Lupus : Complications & Treatment | Contact our with experts
Lupus is a condition in which the body's immune system attacks its own tissues and organs (called autoimmune disease). Lupus can cause inflammation in the joints, skin, kidneys, blood cells, brain, heart, and lungs, among other physiological systems. Lupus is difficult to diagnose since its symptoms and signs are often similar to those of other illnesses. The most distinguishing symptom of lupus is a face rash that looks like butterfly wings unfolding over both cheeks. This rash appears in many but not all cases of lupus.
Symptoms of Lupus
There are no two cases of lupus that are the same. Symptoms and signs might appear abruptly or gradually, be moderate or severe, and be transitory or permanent. Most people with lupus have a moderate form of the disease marked by flares, which occur when signs and symptoms worsen for a period of time before improving or perhaps disappearing completely. Your lupus signs and symptoms will vary depending on which body systems are affected by the condition. The following are the most common signs and symptoms:
- Joint pain
- Skin lesions
- Fingers and toes turn white or blue when exposed to cold
- Chest pain
- Dry eyes
- Memory loss
Nerve damage symptoms
- Skin numbness in the impacted regions
- Muscle weakness or paralysis is usually observed in the hands and feet.
- Nerves are enlarged.
- Problems with the eyes could lead to blindness.
Lupus is an autoimmune illness in which the immune system assaults healthy tissue in the body. Lupus is most likely caused by a mix of your genetics and your environment. It indicates that people who have a hereditary susceptibility to lupus may get the disease if they come into contact with a trigger in the environment. However, in the vast majority of instances, the cause of lupus is unknown.
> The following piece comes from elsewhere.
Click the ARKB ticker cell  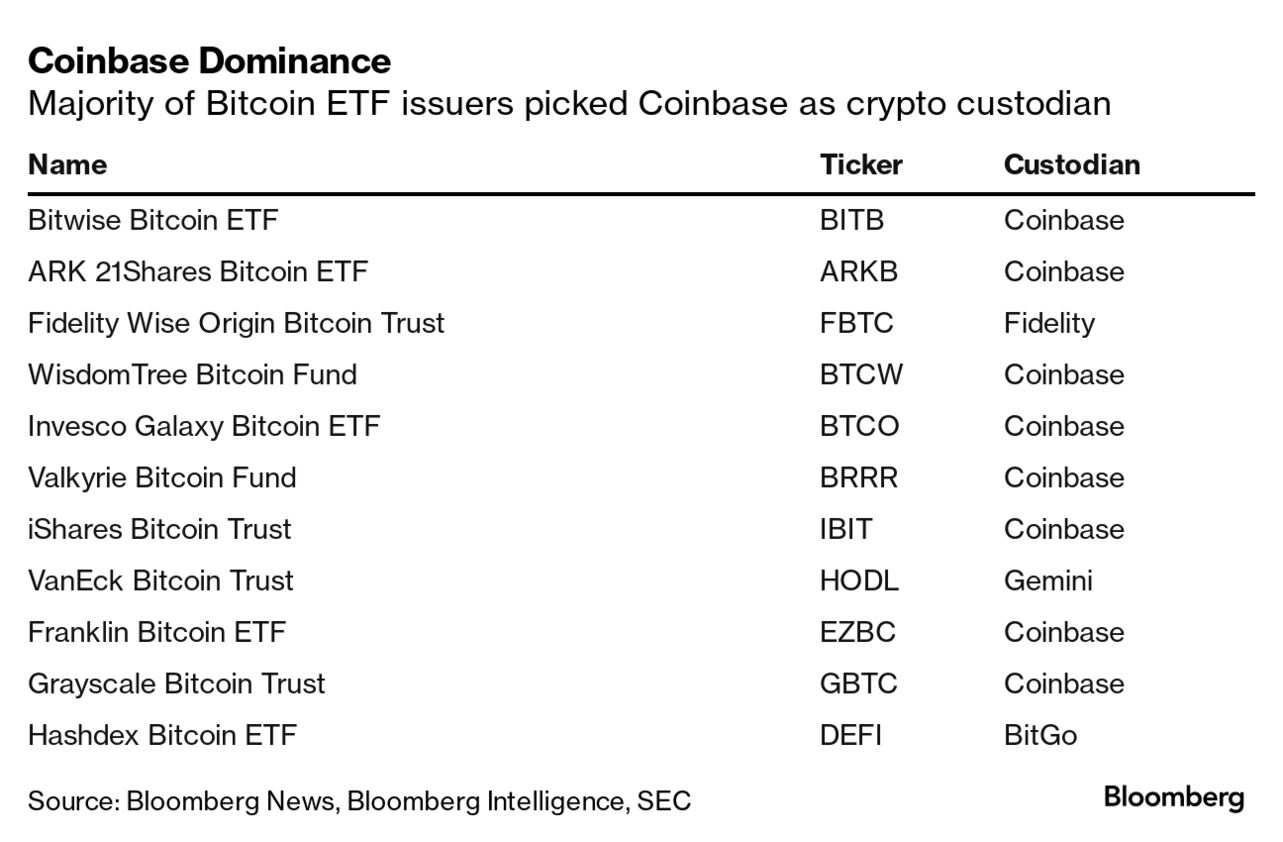(x=858, y=272)
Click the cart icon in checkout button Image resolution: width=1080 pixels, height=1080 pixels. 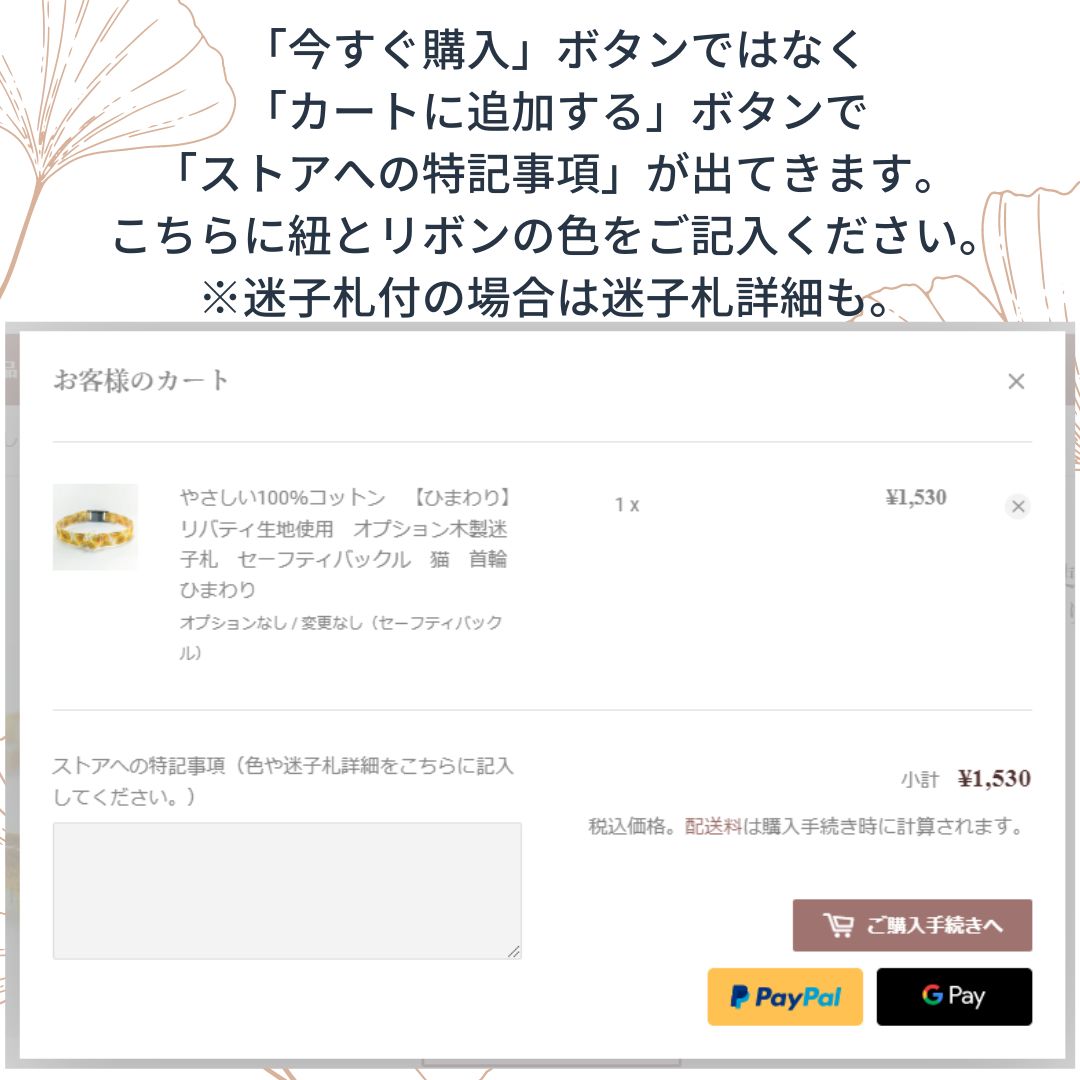(x=838, y=925)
The following are some possible triggers:
- Sunlight : A person with lupus, exposure to the sun might cause skin lesions.
- Infections : Infections can trigger lupus.
- Medications : Certain blood pressure drugs, anti-seizure medications, and antibiotics can all cause lupus.
The following factors may raise your lupus risk:
- Women are more likely to develop lupus.
- Lupus can affect persons of any age, however, it is most commonly diagnosed in people between the ages of 15 and 45 years.
Diagnosis of Lupus
Lupus is difficult to diagnose since indications and symptoms differ greatly from person to person. Lupus symptoms might fluctuate over time and overlap with those of a variety of other illnesses. Lupus cannot be diagnosed with a single test. The diagnosis is made using a combination of blood and urine testing, signs and symptoms, and physical examination findings.
The following tests may be performed on your blood or urine:
- Complete blood count : This test determines the number of red blood cells, white blood cells, and platelets, as well as the amount of hemoglobin, a protein contained in red blood cells. The findings could indicate that you have anemia, which is common in lupus patients. A decreased white blood cell or platelet count is another symptom of lupus.
- Erythrocytes Sedimentation Rate : This blood test determines how quickly red blood cells drop to the bottom of a tube in one hour. A higher-than-normal rate may indicate a systemic disease such as lupus. The rate of sedimentation isn't exclusive to any one condition. It may be elevated if you have lupus, an infection, another inflammatory illness, or cancer.
- Test of the kidneys and liver : Blood tests can be used to determine how well your kidneys and liver are working.
- Urinalysis : A test of a sample of your urine may reveal an elevated protein level or red blood cells in the urine if your kidneys have been damaged by lupus.
- Test for antinuclear antibodies (ANA) : A positive test for these antibodies, which your immune system produces, indicates that your immune system is activated. While the majority of people with lupus have a positive ANA test, the majority of those who do not have lupus do not have a positive ANA test. If you test positive for ANA, your doctor may offer more specific antibody testing.
If your doctor feels that lupus is damaging your lungs or heart, he or she may recommend the following Imaging test:
- X-ray of the chest : Abnormal shadows in your chest picture could indicate fluid or inflammation in your lungs.
- Echocardiogram : Sound waves are used to create real-time photographs of your beating heart in this exam. It can look for abnormalities with your heart's valves and other parts.
- Biopsy : Lupus can damage your kidneys in a variety of ways and therapies vary depending on the severity of the damage. In some circumstances, a small sample of kidney tissue must be tested to establish the best treatment option. A needle or a minor incision might be used to acquire the sample.